Last week Fr. Daniel preached about how God will not be objectified, God will not remain separated from us as a static thing. God breaks through the glass that keeps us apart, and offers a real relationship to us.
This is what the Wisdom writings and the Jesus of John’s gospel are saying. They use the metaphor of eating to say that we can go beyond a formal, distant relationship where God is frozen behind the glass of piety and proper forms of worship. We can take God into our very being, we can ingest and absorb God’s own Spirit internally, just like food. We can get out of our heads and into our hearts, into a more physical, emotional, intuitive, intimate way of knowing God.

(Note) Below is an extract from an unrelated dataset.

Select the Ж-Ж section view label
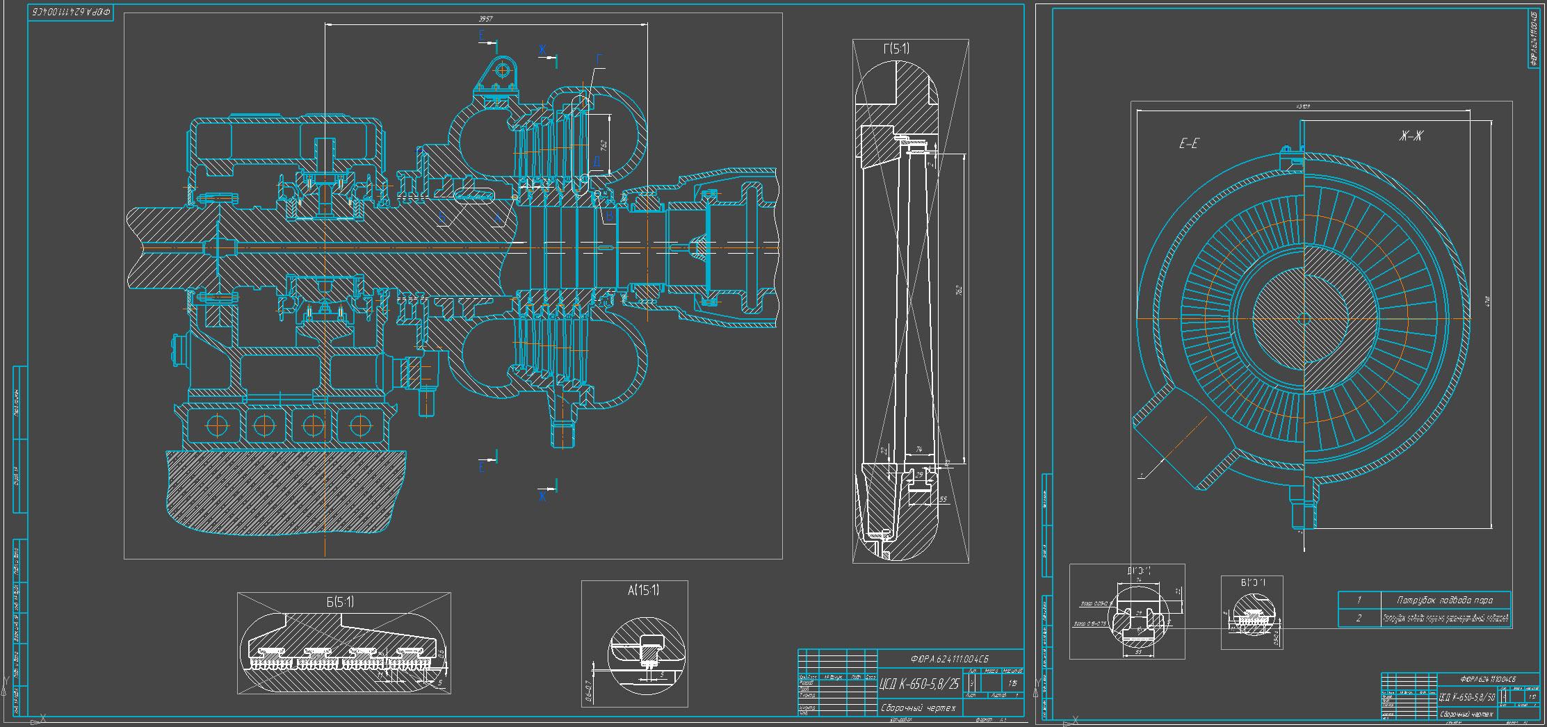This screenshot has width=1547, height=727. [x=1410, y=137]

The greatest defense against God is belief in God. By acknowledging that there is a God out there somewhere to whom we are accountable and from whom we can ask favors now and then, we can leave it at that. God remains in the glass case, locked into whatever objectified form we settled upon at some point in our lives. God is a harmless little thing that confirms our opinions and makes us feel comfort once in awhile. God is domesticated for our purposes.

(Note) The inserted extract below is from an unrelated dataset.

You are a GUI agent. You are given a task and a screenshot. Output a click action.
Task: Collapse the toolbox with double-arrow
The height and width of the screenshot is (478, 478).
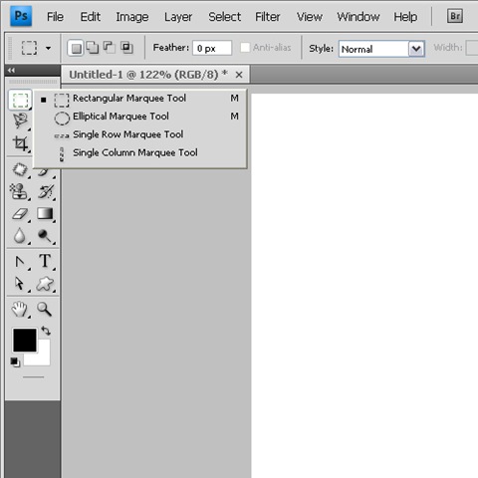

But God, the real God, is wild. The Spirit is a living force who will not be easily understood or safely contained. And if we dare to go beyond our easy assumptions about God and enter into a real relationship, everything changes.
As the 14th-century preacher and mystic Meister Eckhart said, “Man’s last and highest parting is when, for God’s sake, he takes leave of ‘God’.” Let me give you an example. It is from my experience, which is not necessarily yours. I don’t promote this.
For many years, I cultivated a spiritual life. I read all the classics, I took time every day for silent prayer, I went on long retreats to monasteries and into the desert, I wrote books and led retreats, I started the Contemplative Center here, I taught you about techniques and practices.
It was a very good and necessary time in my faith development, when I was undergoing training in our spiritual tradition. But at some point spirituality had become a thing for me. At some point it became a way of keeping God safe inside in the glass cabinet of spiritual practice.
I felt called beyond spirituality. I felt called - for God’s sake - to take leave of “God.” I felt called into life itself, where God lives, to leave behind formal practice, and instead, to follow my hunger and my thirst: to experience the Spirit directly in my relationships with those I love, in the work and worship I share with you, in this amazing landscape we live in, in movies and art and music, in the times that I feel lost, in the emptiness that opens up once I remember that I don’t have to fill it.
There was a new sense of eating God’s fruits, ingesting what God has to offer in life. Somehow God became more mysterious and unpredictable, but at the same time, more near, more emotional and more physical in my body, in others, in my food and in my breath, in the world around me, in my daily activities.
Now I may understand God less, but I feel God more. I’m more inclined to pray simply, in the middle of things, asking for guidance, for Wisdom, and to give thanks. This is food enough.
Have you experienced anything like this? You may not have taken the same path that I took to get there, but that’s not what is important. What is important is whether you have learned to ingest God. If not, what might that be like for you? Are there ways in which you might take leave of “God” for God’s sake, to break through the glass and get real with God? Would it be somehow a physical feeling, more devotional, more expressive? How might you get out of your head and into your heart with God?
In today’s gospel, Jesus calls up the divine feminine force of Wisdom and says that he is she. She says come to me; eat my bread, and you will be satisfied.
I can’t tell you how to do that. Nobody can. We are each too individual for a prescription to be useful. I can’t even adequately express my own experience of it. But I can tell you this; as it says in Sirach:
Wisdom teaches her children and gives help to those who seek her.
Seek her in the life you live. Follow your hunger, your thirst; trust it. Eat what is served to you, everything on your plate. She will feed you, and you will enter into eternal life.